YOUR OBJECTIVE:
Please print exactly the lines from the line containing "[Dark Rhino Security] (149, 1331)" through the end of the data, no more, and keep pictures out of the copy.

THE DATA:
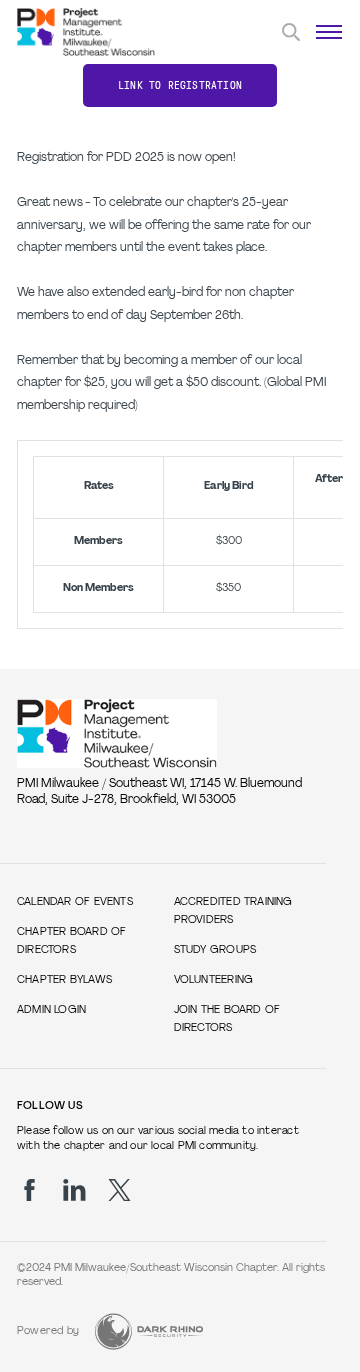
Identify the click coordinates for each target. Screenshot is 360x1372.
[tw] (119, 1190)
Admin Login (51, 1010)
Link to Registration (180, 85)
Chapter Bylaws (64, 980)
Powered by (48, 1331)
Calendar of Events (75, 902)
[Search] (291, 32)
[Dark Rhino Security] (149, 1331)
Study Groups (215, 950)
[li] (74, 1190)
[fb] (29, 1190)
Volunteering (214, 980)
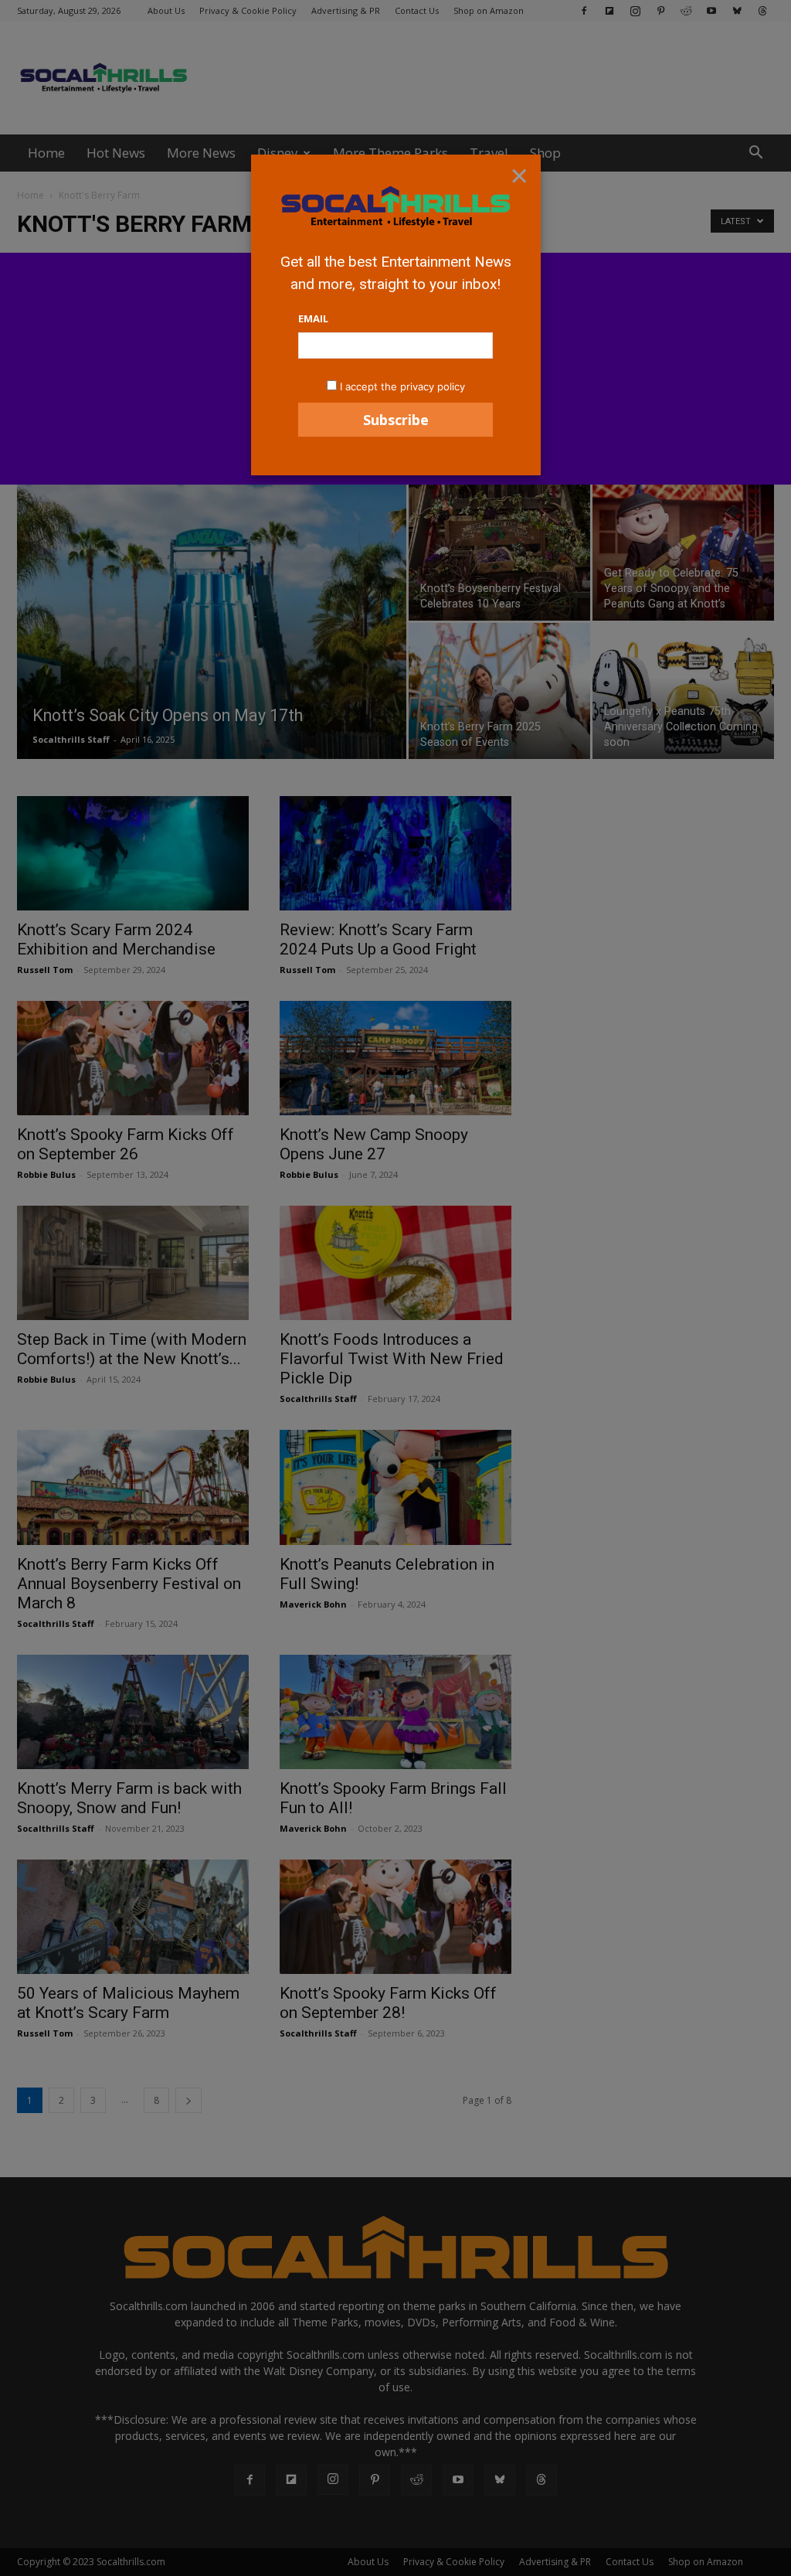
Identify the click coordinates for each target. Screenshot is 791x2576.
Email (313, 318)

YOUR RESPONSE:
[Dark Rhino Security] (149, 1331)
Study Groups (215, 950)
[li] (74, 1190)
[fb] (29, 1190)
Volunteering (214, 980)
Identify the click coordinates for each target. Screenshot is 791x2576.
Email (313, 318)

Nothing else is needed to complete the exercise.